Imaging utilization rules based on national guidelines may not cover all clinical circumstances. Appropriate use criteria (AUC) based on local best practices can fill this gap, however, and help avoid inappropriate imaging, according to research published online November 7 in the American Journal of Roentgenology.
Researchers at Brigham and Women's Hospital in Boston developed and implemented their own appropriate use criteria covering CT in patients presenting to the emergency department (ED) with renal colic -- an imaging scenario for which evidence-based guidelines are currently lacking. CT utilization dropped by more than one-third in these patients after the AUC was adopted as part of a clinical decision-support (CDS) system.
"Our findings suggest that implementing site-specific multidisciplinary AUCs -- or even disseminating single-center AUCs to other sites for incorporation into their CDS systems -- may be an effective method of curbing potential overuse of imaging of ED patients for disease processes for which high-quality evidence has not been developed," wrote the group led by Dr. Ali Raja. "Once developed, these AUCs can be stored and disseminated online, allowing guidance in situations in which the literature is devoid of high-quality evidence."

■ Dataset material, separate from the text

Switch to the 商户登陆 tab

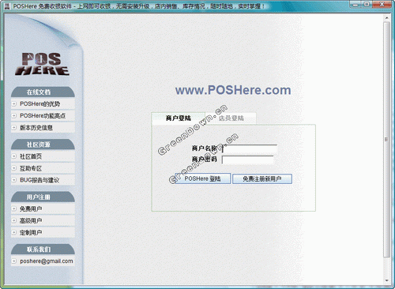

While embedding evidence-based imaging guidelines in CDS as part of quality improvement initiatives has been shown to reduce inappropriate imaging utilization, there hasn't been much research on how locally developed AUCs may affect high-cost imaging in the ED, according to the researchers. With the goal of reducing avoidable ED imaging and radiation exposure, an interdisciplinary team collaborated to develop AUC based on local best practice for providers ordering imaging in patients younger than 50 with a history of uncomplicated nephrolithiasis.

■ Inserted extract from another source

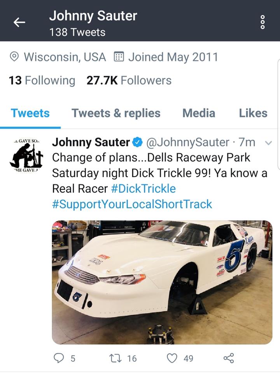Tap the reply speech bubble icon
280x373 pixels.
point(58,358)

Next, the researchers embedded the appropriate use criteria into the CDS module of their hospital's computerized physician order-entry system. Ordering physicians were given alerts if their CT request was not consistent with the criteria, but they were not required to adhere to the recommendations.
To assess the effect of the AUC on CT utilization, the researchers retrospectively reviewed ED records for 18 months prior to the adoption of AUC at their level I trauma center, and again for an additional 18-month period that began one year after implementation. For another comparison, they also reviewed the records at a comparable academic medical center in the same urban healthcare delivery system that had not adopted the AUC.

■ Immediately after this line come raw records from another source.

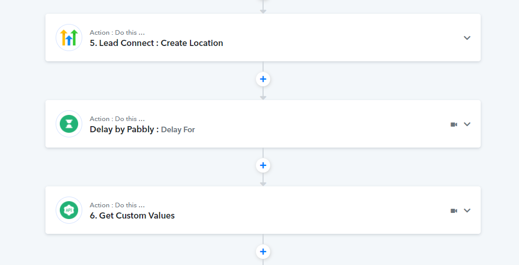The height and width of the screenshot is (265, 519).
Task: Click the API icon on step 6
Action: pos(69,210)
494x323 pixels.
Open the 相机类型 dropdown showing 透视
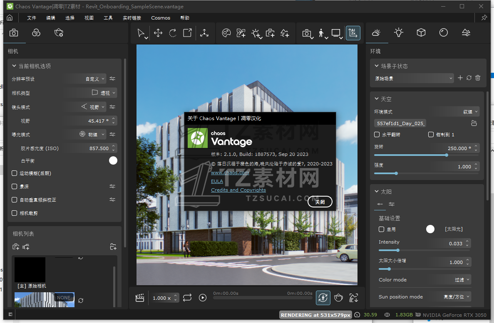click(x=104, y=93)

Effect of home-grown AUC on CT utilization in ED patients | ||
Before implementation of AUC | After implementation of AUC | |
Patients with renal colic and history of uncomplicated renal stone receiving CT | 46/194 (23.7%) | 13/88 (14.8%) |
The 37.5% reduction in utilization was statistically significant (p = 0.03). Meanwhile, utilization at the control site that did not receive the AUC intervention remained statistically unchanged over the study periods, according to the researchers.
"Implementing CDS with a site-specific AUC based on local best practice may be an effective method of curbing potential overuse of imaging in a subset of ED patients with renal colic who are unlikely to have a complicated course or an alternative dangerous diagnosis," the authors wrote.